O final da peça raciniana não dá margem à menor dúvida: Ifigênia é salva, quem é sacrificada é Erífila, uma estranha à trama grega. “Aproveitada de um filão do mito e reinventada pelo escritor francês, Ifigênia, a filha nascida em segredo de uma ligação entre Helena e Teseu, é cognominada Erífila (Ériphile, no original). Portanto, na verdade, são duas Ifigênias: a filha de Agamêmnon e de Clitemnestra, e a filha de Helena e de Teseu, que desconhece sua ascendência e seu nome verdadeiro, e ambas se envolvem na disputa amorosa por Aquiles”, escreveu Vera Pereira.

Quando, no final da peça, Erífila vai consultar o oráculo para saber sua origem, é revelado que, na verdade, o oráculo foi mal interpretado: a Ifigênia que deveria ser sacrificada era ela, e não a filha de Agamemnon.

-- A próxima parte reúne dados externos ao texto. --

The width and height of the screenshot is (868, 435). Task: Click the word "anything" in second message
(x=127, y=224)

No prólogo, Racine justifica o sacrifício de Erífila: “Seria de bom tom se eu tivesse manchado a cena pela matança horrível de uma pessoa tão virtuosa e tão amável como Ifigênia representava? E seria, ainda, de bom tom resolver minha tragédia pela ajuda de uma deusa e de uma máquina, e por uma metamorfose que podia bem ser crível no tempo de Eurípides, mas que seria absurda demais e inacreditável demais entre nós?”.

Gluck e Du Roullet abandonam Erífila, introduzem o deus ex machina renegado cem anos antes por Racine e retomam um final próximo ao de Eurípides, porém sem a ambiguidade. Na primeira versão, de 1774, Calcas dá a notícia de que Diana liberou Ifigênia do sacrifício e que, em seu lugar, será sacrificada uma corça; Ifigênia celebra a sua vida com seus pais e com Aquiles. Já na revisão de 1775, Diana aparece pessoalmente no palco, canta e libera Ifigênia. Foi essa a versão apresentada em Aix-en-Provence.

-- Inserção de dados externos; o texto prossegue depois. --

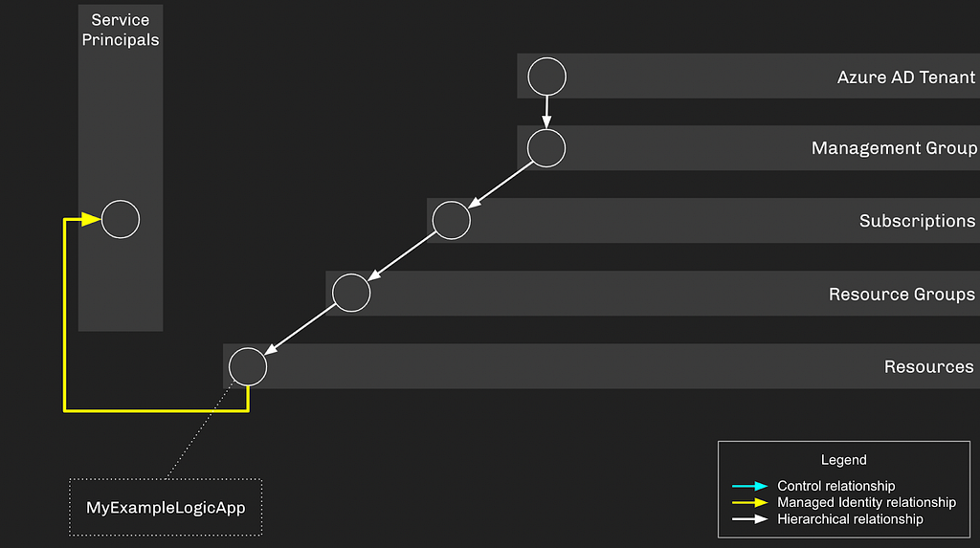Click the Subscriptions node circle
This screenshot has width=980, height=548.
point(452,220)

É importante deixar claro que esse retorno ao enredo de Eurípides não torna a Iphigénie de Gluck muito mais grega do que a de Racine. Como já frisado acima, são obras que refletem a mentalidade do tempo em que foram escritas, e não a da Grécia Antiga.  “A ópera de Gluck e Du Roullet (…) ocupa um meio termo entre as duas que lhe permite encobrir com eficiência os elementos culturalmente problemáticos do texto grego e ao mesmo tempo parecer mais autenticamente clássico que seu imediato predecessor francês”, escreve Wolfe. “Esse movimento cria uma ilusão de autenticidade que reforça as credenciais da ópera na estética do ‘retorno à Antiguidade’, enquanto evita qualquer engajamento direto com os valores culturais estrangeiros realmente autênticos, que poderiam desafiar as construções hegemônicas contemporâneas, particularmente a construção de gênero”.

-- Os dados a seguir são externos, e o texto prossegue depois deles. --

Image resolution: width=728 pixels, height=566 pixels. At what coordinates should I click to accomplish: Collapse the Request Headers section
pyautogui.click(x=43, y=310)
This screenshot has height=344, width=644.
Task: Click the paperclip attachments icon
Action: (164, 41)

Para demonstrar este ponto, Wolfe toma como exemplo o tratamento dado a Clitemnestra. “A Ifigênia em Áulis grega é essencialmente uma série de embates retóricos entre Agamemnon e os outros personagens sobre o destino de Ifigênia, com Clitemnestra como a última e mais poderosa antagonista, dominando o palco desde o momento em que aparece”, argumenta Wolfe. Racine e Du Roullet mantêm a cena em que Clitemnestra suplica a Aquiles que salve a sua filha, mas suprimiram o embate entre ela e o marido. Esse embate, que Wolfe qualifica como “bombástico”, é duplamente revelador: expõe a personalidade de Clitemnestra e contextualiza a trama como parte de um mito:

“(…) casaste comigo sem minha vontade e me tomaste à força,
depois de ter matado meu primeiro esposo, Tântalo,
e esfacelado no chão meu filho vivo
arrancando-o brutalmente de meu seio.” 

Início do monólogo de Clitemnestra (1146 a 1208), em “Ifigênia em Áulis”, de Eurípides, na tradução de Vera Pereira.

Wolfe explica que nos séculos XVII e XVIII, a mulher era considerada o sexo frágil: “um grupo caracterizado especialmente por traços como indecisão, rendição fácil e um impulso de buscar proteção de figuras masculinas fortes em suas vidas”. Na Grécia Antiga, contudo, as coisas eram diferentes. Segundo Wolfe, “as mulheres dos dramas e mitos antigos possuíam um poder aterrorizante e extremamente perigoso. Acreditava-se que os reinos da magia e do engano pertenciam às mulheres (…). A derrubada do poder masculino pela mulher, especialmente por meios violentos, serve de base para muitas histórias de terror sobre a possibilidade de inversão de gênero em mitos e dramas, chegando até mesmo a algumas representações do tema na comédia”.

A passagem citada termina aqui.